[Brief] Word for word, transcribe the data below from the line with "You are a computer-use" to the line with "Instruction: Click the", keeping both of those lines.

[Supplied data]

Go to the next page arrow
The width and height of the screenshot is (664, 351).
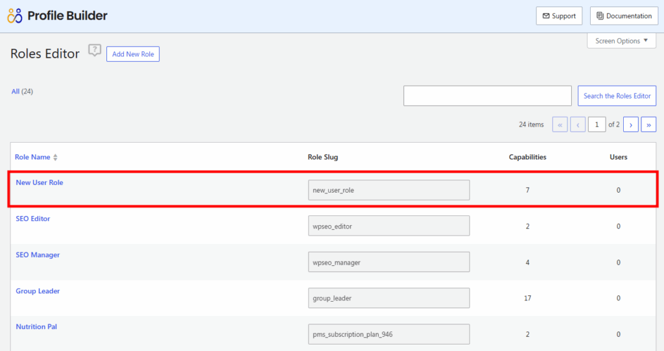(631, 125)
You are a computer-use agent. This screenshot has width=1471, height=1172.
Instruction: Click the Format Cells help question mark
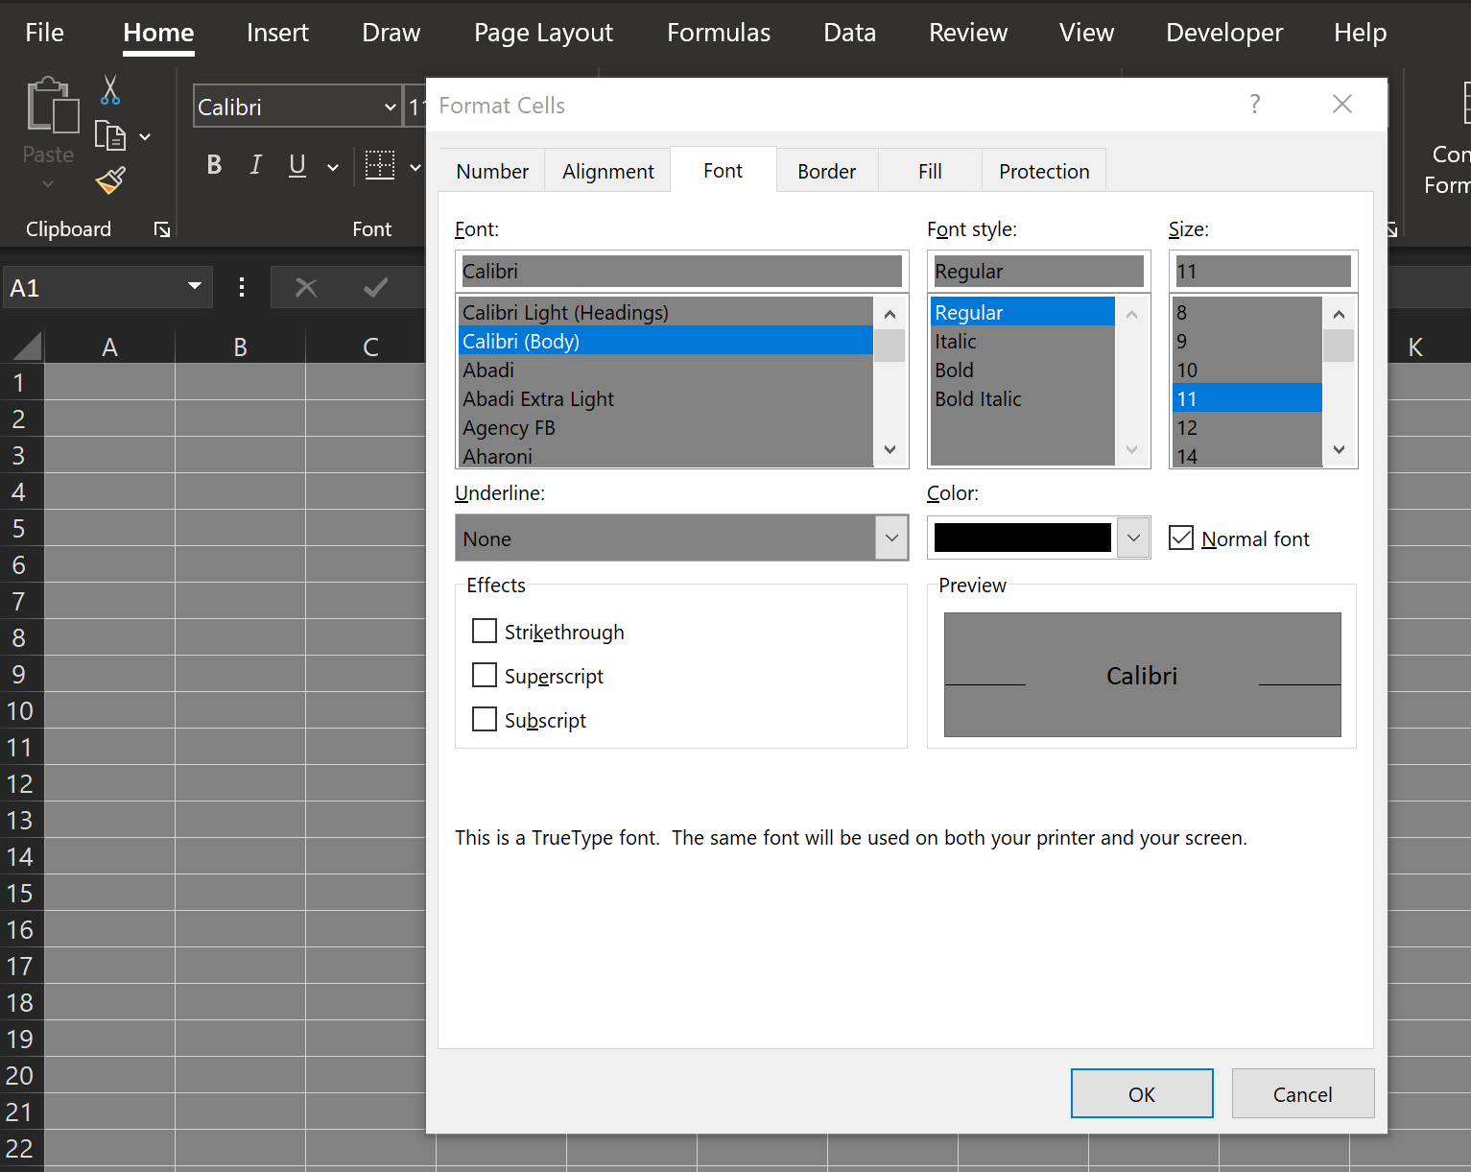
* * *
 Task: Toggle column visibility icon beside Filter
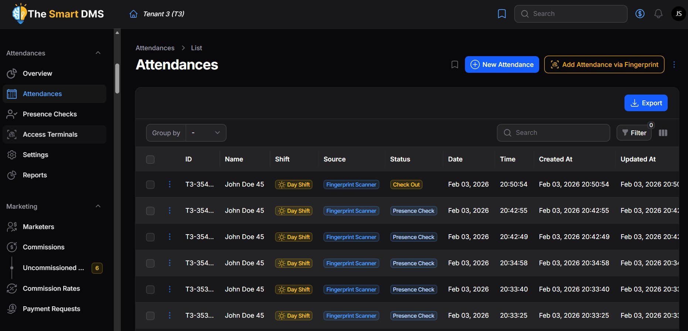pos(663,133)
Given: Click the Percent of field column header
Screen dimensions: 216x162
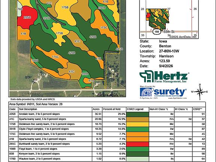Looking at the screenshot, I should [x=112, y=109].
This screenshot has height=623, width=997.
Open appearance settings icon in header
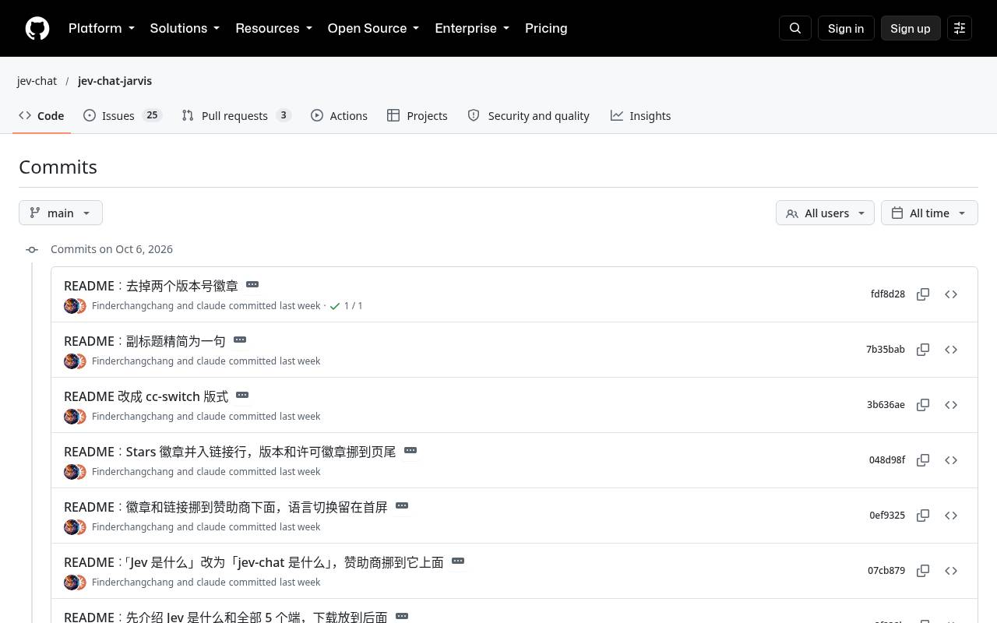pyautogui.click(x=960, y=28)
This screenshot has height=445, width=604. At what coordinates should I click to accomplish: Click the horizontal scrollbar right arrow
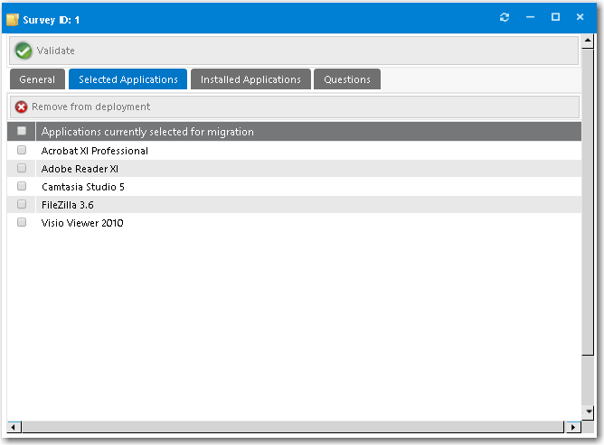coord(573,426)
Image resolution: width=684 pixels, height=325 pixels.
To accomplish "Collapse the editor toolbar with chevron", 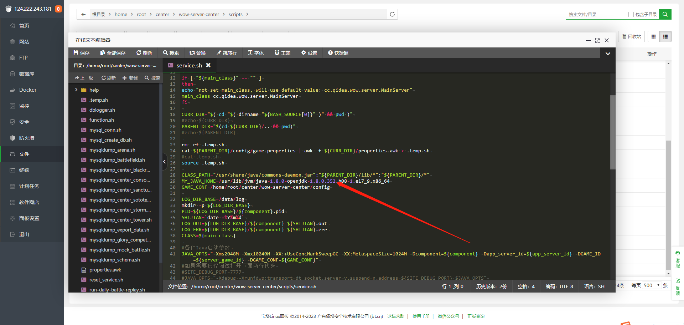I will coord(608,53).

[Output for this exercise]
You are a computer-use agent. This screenshot has width=1471, height=1172.
Instruction: Click the Format Cells help question mark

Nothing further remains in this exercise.